In: Operations Management
Can a powerful brand name be transferred to the products of other businesses? If so, how?
Diversification may result in building shareholder value if it passes three tests: what are the three tests?
Can a powerful brand name be transferred to the products of other businesses? If so, how?
Answer: A powerful brand name can be transferred to the products of other businesses. This process is known as business diversification. This is especially helpful if the business can leverage its existing capabilities and core competencies to branch into businesses that can benefit from these strengths. By using its existing powerful brand to transfer onto a new set of products or services to increase revenue/profits.
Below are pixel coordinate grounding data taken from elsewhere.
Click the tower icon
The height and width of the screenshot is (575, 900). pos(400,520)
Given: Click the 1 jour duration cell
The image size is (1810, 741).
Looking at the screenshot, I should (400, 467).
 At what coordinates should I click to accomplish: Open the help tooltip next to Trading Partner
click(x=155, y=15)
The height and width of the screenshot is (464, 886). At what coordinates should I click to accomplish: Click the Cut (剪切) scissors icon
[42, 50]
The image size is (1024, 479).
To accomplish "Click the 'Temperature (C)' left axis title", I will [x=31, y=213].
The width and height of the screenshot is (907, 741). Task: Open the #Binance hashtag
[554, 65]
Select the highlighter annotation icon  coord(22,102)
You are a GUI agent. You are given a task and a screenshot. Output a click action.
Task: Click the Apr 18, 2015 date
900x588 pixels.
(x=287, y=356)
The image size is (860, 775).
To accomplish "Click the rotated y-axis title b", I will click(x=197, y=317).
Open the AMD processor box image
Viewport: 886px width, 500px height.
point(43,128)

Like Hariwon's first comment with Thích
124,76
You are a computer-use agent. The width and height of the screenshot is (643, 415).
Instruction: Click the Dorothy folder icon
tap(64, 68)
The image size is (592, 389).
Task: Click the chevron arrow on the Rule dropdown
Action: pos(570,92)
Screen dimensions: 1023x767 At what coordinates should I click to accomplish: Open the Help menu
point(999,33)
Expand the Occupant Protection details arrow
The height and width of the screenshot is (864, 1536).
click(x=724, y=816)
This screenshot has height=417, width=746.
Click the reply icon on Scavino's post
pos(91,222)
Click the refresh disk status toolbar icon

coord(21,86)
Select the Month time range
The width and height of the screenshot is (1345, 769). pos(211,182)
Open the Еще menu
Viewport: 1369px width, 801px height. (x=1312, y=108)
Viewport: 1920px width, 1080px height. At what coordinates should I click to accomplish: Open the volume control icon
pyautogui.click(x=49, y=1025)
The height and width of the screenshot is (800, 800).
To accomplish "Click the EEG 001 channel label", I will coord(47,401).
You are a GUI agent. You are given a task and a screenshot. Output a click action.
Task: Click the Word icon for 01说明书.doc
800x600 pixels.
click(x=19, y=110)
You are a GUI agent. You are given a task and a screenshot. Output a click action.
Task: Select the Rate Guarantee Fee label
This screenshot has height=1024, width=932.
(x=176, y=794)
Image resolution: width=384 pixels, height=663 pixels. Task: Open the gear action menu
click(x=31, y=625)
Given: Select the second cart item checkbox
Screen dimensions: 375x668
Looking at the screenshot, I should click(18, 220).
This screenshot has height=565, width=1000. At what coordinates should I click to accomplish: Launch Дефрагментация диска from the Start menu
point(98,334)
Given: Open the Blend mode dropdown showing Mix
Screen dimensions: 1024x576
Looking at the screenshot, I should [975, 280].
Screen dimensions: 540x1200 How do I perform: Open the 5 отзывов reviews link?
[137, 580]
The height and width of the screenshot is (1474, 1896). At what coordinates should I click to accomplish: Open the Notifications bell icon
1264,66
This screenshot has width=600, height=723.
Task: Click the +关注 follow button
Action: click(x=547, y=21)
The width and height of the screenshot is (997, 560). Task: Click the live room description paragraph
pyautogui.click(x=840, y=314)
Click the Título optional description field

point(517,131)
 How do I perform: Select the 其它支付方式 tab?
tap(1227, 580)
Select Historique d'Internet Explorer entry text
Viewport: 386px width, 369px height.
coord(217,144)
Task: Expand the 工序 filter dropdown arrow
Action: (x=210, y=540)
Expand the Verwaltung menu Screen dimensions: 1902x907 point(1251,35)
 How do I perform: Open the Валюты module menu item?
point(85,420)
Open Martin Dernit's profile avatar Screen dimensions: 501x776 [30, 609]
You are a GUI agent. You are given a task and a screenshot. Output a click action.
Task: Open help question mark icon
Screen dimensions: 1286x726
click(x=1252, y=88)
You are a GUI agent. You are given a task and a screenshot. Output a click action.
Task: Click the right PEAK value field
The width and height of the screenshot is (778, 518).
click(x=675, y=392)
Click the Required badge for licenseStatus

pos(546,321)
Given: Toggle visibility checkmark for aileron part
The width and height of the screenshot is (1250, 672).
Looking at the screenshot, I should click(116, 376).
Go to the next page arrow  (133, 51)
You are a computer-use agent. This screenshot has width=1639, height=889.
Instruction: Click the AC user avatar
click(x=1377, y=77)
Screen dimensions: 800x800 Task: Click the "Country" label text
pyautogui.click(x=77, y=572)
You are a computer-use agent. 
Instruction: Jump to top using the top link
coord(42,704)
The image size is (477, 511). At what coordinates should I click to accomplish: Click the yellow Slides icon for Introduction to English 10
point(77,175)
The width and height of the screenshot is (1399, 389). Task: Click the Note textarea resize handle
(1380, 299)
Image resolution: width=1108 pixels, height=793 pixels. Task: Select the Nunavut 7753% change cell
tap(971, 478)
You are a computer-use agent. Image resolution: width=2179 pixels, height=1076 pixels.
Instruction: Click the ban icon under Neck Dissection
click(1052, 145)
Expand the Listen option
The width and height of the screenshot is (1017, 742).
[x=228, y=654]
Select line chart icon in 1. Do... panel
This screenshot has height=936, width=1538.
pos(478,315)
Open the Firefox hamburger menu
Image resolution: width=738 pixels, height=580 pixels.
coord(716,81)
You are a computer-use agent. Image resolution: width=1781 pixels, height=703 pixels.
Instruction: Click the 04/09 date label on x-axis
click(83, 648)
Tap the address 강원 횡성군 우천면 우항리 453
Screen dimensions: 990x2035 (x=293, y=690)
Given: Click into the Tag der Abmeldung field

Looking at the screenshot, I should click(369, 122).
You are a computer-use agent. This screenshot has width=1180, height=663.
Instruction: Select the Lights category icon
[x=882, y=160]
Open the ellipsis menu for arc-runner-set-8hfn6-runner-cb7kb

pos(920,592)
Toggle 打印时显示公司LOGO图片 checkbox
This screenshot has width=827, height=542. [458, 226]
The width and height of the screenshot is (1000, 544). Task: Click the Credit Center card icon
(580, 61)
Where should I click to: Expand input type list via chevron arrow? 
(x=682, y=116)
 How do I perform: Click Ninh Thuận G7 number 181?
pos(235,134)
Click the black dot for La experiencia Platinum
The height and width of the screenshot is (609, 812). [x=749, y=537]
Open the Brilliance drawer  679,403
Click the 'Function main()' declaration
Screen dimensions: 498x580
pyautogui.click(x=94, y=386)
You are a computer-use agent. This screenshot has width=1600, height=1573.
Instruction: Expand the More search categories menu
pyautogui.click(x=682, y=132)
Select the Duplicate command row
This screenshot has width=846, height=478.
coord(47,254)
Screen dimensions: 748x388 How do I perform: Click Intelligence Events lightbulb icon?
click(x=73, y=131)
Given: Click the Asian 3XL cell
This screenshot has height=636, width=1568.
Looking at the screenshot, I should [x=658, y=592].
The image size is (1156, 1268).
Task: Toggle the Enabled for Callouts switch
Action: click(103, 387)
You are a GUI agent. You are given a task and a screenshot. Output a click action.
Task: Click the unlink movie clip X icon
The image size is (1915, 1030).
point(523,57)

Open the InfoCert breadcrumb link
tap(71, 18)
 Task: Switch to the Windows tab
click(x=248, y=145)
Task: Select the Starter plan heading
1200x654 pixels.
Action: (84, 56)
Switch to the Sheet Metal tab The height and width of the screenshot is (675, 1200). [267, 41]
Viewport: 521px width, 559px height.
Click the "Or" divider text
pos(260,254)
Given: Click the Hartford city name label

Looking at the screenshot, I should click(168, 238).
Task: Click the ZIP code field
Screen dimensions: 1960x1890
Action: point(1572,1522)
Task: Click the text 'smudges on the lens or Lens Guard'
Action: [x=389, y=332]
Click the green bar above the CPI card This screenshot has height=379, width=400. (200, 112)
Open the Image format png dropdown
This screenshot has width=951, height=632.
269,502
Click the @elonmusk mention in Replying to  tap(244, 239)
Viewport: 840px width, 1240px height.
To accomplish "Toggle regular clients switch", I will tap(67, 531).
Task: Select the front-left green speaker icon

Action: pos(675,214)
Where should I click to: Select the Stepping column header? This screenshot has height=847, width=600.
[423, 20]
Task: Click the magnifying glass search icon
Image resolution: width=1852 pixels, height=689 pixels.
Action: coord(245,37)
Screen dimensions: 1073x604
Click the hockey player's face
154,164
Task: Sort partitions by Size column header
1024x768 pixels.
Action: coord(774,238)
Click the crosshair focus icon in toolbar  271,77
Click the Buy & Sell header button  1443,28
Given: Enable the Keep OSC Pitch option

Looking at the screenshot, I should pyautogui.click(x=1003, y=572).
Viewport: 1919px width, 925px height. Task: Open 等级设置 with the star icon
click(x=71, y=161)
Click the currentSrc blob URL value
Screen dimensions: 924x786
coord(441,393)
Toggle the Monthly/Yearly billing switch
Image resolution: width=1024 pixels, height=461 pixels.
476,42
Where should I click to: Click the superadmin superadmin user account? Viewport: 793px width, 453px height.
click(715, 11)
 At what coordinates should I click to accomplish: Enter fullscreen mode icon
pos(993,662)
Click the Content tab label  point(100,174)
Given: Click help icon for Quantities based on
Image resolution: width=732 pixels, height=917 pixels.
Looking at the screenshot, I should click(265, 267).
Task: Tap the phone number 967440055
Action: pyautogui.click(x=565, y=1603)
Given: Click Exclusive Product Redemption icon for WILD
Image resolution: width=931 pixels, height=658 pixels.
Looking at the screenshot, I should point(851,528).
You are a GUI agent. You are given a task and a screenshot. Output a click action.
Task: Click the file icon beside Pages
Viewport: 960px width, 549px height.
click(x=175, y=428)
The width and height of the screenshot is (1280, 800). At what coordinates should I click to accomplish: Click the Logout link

Some of the strategies to enter a new business, as part of diversification, includes:
· Acquiring an existing organization: It is lucrative when the know-how and technology are different from the current capability set up of the parent firm. For instance, Google is vigilant on market dynamics and acquires existing organizations/outfits that are synchronous with its strategy and vision of the business, it acquired a VOIP company GrandCentral, which came to be known as Google Voice. Google transferred its powerful brand onto a new set of products and assimilated the new product into its product bouquet.
· Upstarting and internal Start-ups: It is lucrative when the internal production is an organic route and internal capabilities can be leveraged effectively without causing delays or gaps in quality. For instance, Chanel, the luxury brand was a renowned fragrance maker, extended its capabilities to diversify into fashion apparel and jewelry. It leveraged its powerful brand name and transferred it onto fashion products.
· Strategic partnerships or Joint Ventures: Forming strategic partnerships with another mutually compatible organization to pool resources and know-how/technology and leverage the combined brand power and brand name. For instance, Suzuki and Maruti partnered to produce passenger automobiles in the Indian market.
Diversification may result in building shareholder value if it passes three tests: what are the three tests?
Answer: Diversification may result in building shareholder value if it passes the following three tests:
· Attractiveness test: The markets to be diversified into must be attractive, as determined by Porter’s market attractiveness model.
· Cost-of-Entry test: The cost-of-entry must not cannibalize future earnings/profits of the parent company.
· Better-off test: The combined synergetic revenue share for the shareholders should be better-off than standalone enterprises leading to a 1+1=3 effect for the shareholders.